EXERCICES:
1. Recopiez fidèlement, dans le texte sur les acteurs privés dans les relations internationales, le passage allant de "1- Tout observateur" jusqu'à "voire de particuliers.".
2. D'après le texte sur les acteurs privés dans les relations internationales, à quoi équivaut le chiffre d'affaires d'Exxon, de Mobil ou de Toyota ?
3. Poursuivez le texte sur les acteurs privés dans les relations internationales après sa dernière phrase.

PASSAGE À ÉTUDIER:
━━━━━━━━━━━━━━━━

Boucheron. J. M,  Myard. J, Rapport, Assemblée Nationale, Paris, octobre 2011, 296 p.

1- Tout observateur des relations internationales ne peut manquer, remarque le rapport, de noter la part croissante qu’y prennent les entités qui relèvent d’un statut privé, qu’il s’agisse d’entreprises, de fondations, d’associations, de cercles et de clubs plus ou moins discrets, voire de particuliers.

En effet, à notre époque, "la pression des agences de notation sur les dettes souveraines, l’expertise de laboratoires d’idées sur les questions internationales, les entreprises brassant des chiffres d’affaires supérieurs aux PIB de certains Etats, la résistance systématique du secteur de la haute finance aux tentatives de régulation de ses activités, la bataille des normes comptables ou des normes environnementales, sont autant de manifestations de la place de la sphère privée sur la scène internationale".

Il n’est ainsi pas étonnant de retrouver des entités privées sur des dossiers économiques ou culturels ou participant à des négociations internationales, dans des domaines qui relèvent traditionnellement de la diplomatie, "en tenant un rôle d’expert auprès d’une délégation nationale ou en témoignant de leur expérience dans des instances multilatérales aussi diverses que l’ONU ou les assemblées parlementaires internationales".

Il faudrait rappeler que c'est la libéralisation du commerce et des activités financières qui a abouti à la globalisation de l’économie et qui a favorisé l’émergence de sociétés multinationales dont la puissance économique se compare à celle de certains Etats (le chiffre d’affaire d’Exxon, de Mobil ou de Toyota est équivalent au PIB d’Israël ou du Portugal).

Pour défendre leurs intérêts auprès des gouvernements, ces sociétés sont devenues "des acteurs politiques à part entière, qui créent leurs propres fondations ou recourent à des cabinets spécialisés afin d’influer sur les décisions prises dans de nombreuses instances de négociations, comme les sommets du G 20 consacrés à la régulation financière".

L’influence des entités privées est accentuée par le fait que les Etats n’ont pas tiré toutes les conséquences de la mondialisation. De nombreuses ONG transnationales affichent clairement leur intention soit d’influer sur les négociations internationales, soit d’agir sans tenir compte des puissances publiques.

━━━━━━━━━━━━━━━━

DONNÉES FOURNIES:
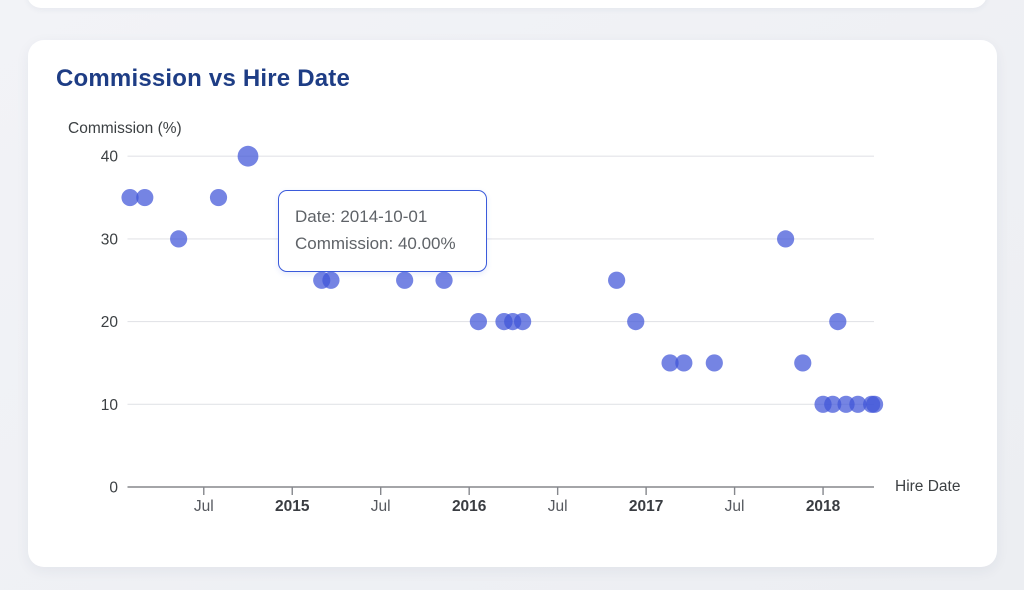 The height and width of the screenshot is (590, 1024). Describe the element at coordinates (248, 156) in the screenshot. I see `data-point-highlighted` at that location.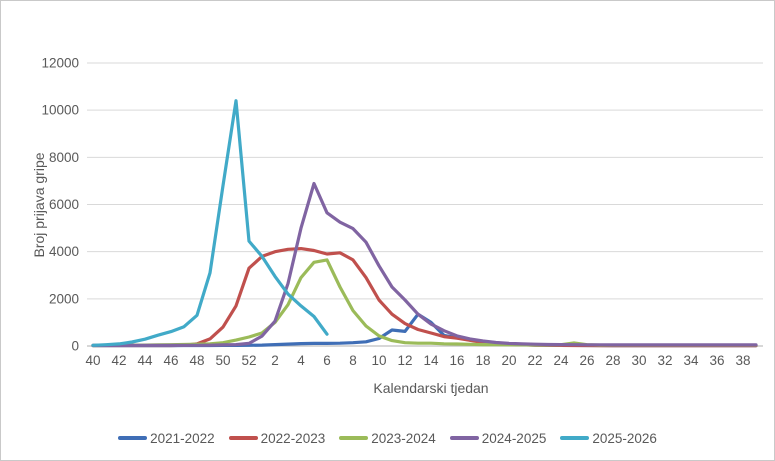 Image resolution: width=775 pixels, height=461 pixels. I want to click on legend-label: 2023-2024, so click(404, 438).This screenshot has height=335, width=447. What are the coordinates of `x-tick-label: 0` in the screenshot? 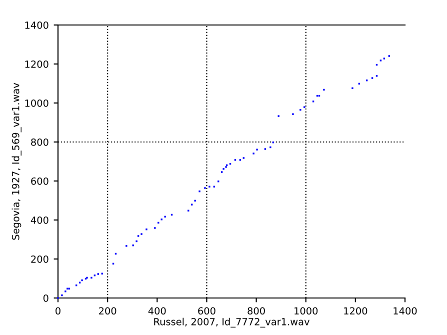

━━━━━━━━━━━━━━━━

CORRIGÉ CI-DESSOUS:
1.
1- Tout observateur des relations internationales ne peut manquer, remarque le rapport, de noter la part croissante qu’y prennent les entités qui relèvent d’un statut privé, qu’il s’agisse d’entreprises, de fondations, d’associations, de cercles et de clubs plus ou moins discrets, voire de particuliers.

2. Il équivaut au PIB d'Israël ou du Portugal.

3.
Il est vrai, remarque le rapport, qu'en matière stratégique et  de politique étrangère, la place des Etats demeure prédominante, mais il n'est pas moins vrai que l’influence précède l’action, par un savant travail sur les idées comme sur les personnes.

Le concept de soft diplomacy, défini par Joseph Nye comme «le moyen d’amener votre adversaire à adopter naturellement votre position», résulte de l’exploitation intelligente par un Etat de l’ensemble des atouts que lui offrent ses acteurs économiques, sociaux et culturels.

2- La montée en puissance des entités privées dans les relations internationales remonte à environ deux siècles. Elle s’est considérablement amplifiée depuis quatre décennies.

 Il existerait environ 37 000 entités internationales privées agissant à l’échelle internationale. Les pionnières ont souvent été des associations confessionnelles qui "couvraient le champ de la défense de la personne humaine (dignité, sécurité de la personne, lutte contre les souffrances, tortures, etc…)".

Depuis une quarantaine d’années, l'on assiste à l’émergence d’ONG dans des domaines précis comme les droits des femmes, les mines anti personnels, la remise de la dette du tiers monde ou l’environnement. La théorie du droit d'ingérence et de la responsabilité de protéger, établie au début des années 80 et consacrée par l’Assemblée générale de l’ONU en 2005, procède de cette logique.

C'est pour dire que les ONG sans frontières se sont multipliées dans tous les domaines, "accentuant l’émergence d’une société civile internationale qui n’hésite pas à créer des concepts de droit, à négocier avec les Etats, à les combattre ou à s’en servir comme alliés, et à utiliser tous les outils du droit et de la communication pour satisfaire ses objectifs".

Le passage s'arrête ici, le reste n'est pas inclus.